O especialista, que participou de entrevista coletiva, explicou que a tendência de se substituir drogas ilegais por remédios legais começou nos Estados Unidos e agora chega à Europa, onde também foi registrada uma queda no abuso de drogas ilícitas, como a cocaína. "As pessoas acreditam que porque são remédios não causam tanto mal quanto a heroína, por exemplo", disse Atasoy.
Nos EUA, o abuso dos medicamentos "já é a segunda questão mais importante do abuso de drogas, depois da maconha", afirma o documento. O texto afirma que, em 2008, havia 6,2 milhões de norte-americanos viciados em remédios. Em vários países europeus, entre 10% e 18% dos estudantes usam sedativos obtidos sem apresentar receita médica.
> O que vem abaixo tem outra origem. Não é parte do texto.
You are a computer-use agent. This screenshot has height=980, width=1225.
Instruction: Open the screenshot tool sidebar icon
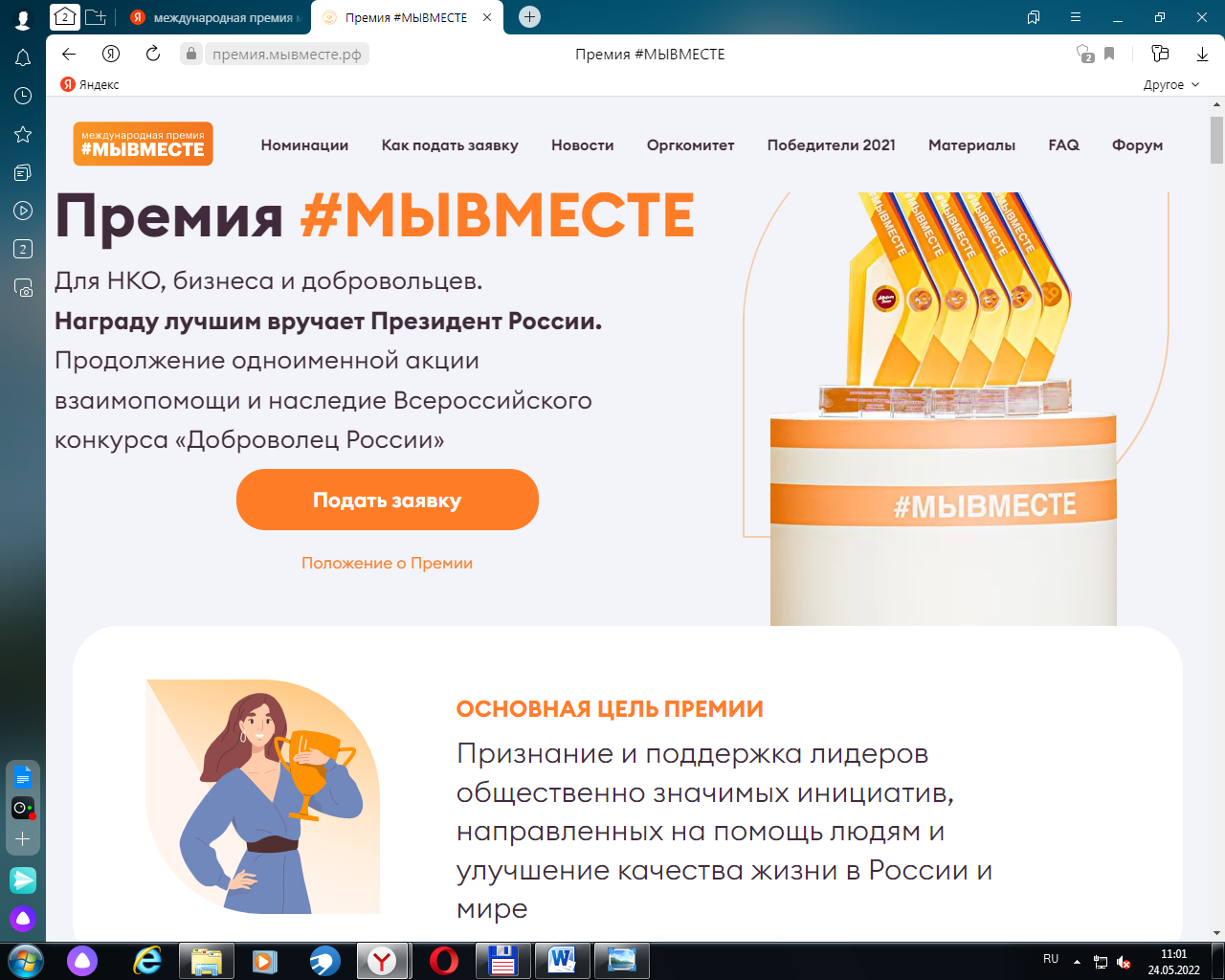coord(23,287)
Já o Brasil foi citado no relatório como exemplo de país que reduziu o consumo de medicamentos de tarja preta, principalmente os anorexígenos usados de forma abusiva contra a obesidade. Apesar da redução, no ano passado o Brasil teria consumido cerca de 3 toneladas desses produtos.
Relatório alerta para uso das 'drogas do estupro'
Os países devem ficar atentos para o aumento do uso das "drogas do estupro", usadas cometer crimes sexuais. De acordo com o relatório, o uso dessas substâncias está aumentando em todo o mundo.
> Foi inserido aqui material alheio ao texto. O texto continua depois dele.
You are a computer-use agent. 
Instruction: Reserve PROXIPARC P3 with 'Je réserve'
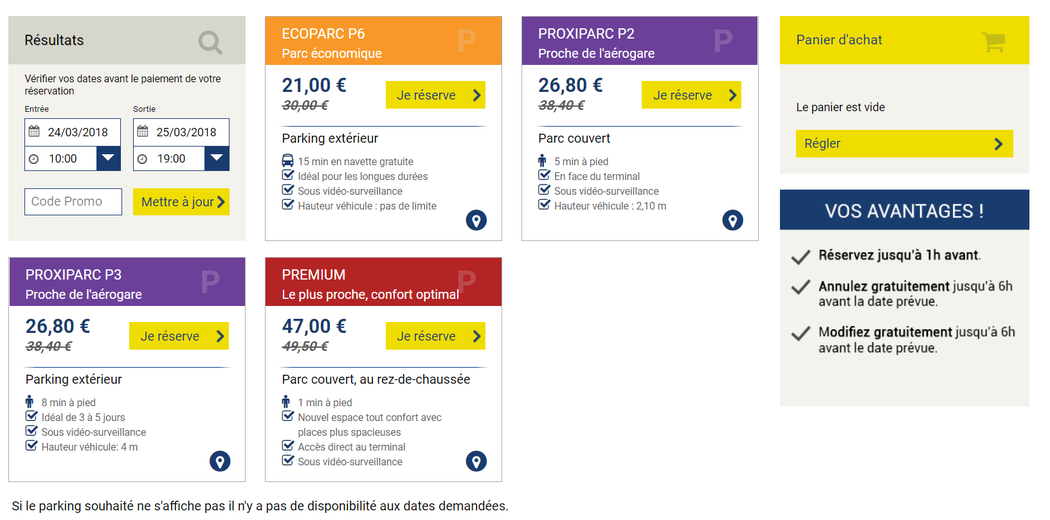click(179, 336)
Estas substâncias aumentam o desejo sexual em níveis incontroláveis e fazem com que o usuário perca o controle sobre si mesmo: a única coisa em que consegue pensar é manter relações sexuais. A Junta Internacional de Fiscalização de Estupefaciantes da ONU chama atenção ainda para a propagação do golpe "Boa Noite, Cinderela", em que as drogas são administradas sem que os usuários percebam. A organização pediu que governos e grupos farmacêuticos introduzam corantes ou aromatizantes às substâncias usadas no golpe para que as vítimas possam ser alertadas de que sua bebida foi alterada.
"O fenômeno evolui rapidamente, enquanto os agressores tratam de se esquivar dos controles mais estritos utilizando substâncias não incluídas nas convenções internacionais", diz o informe da agência, com sede em Viena.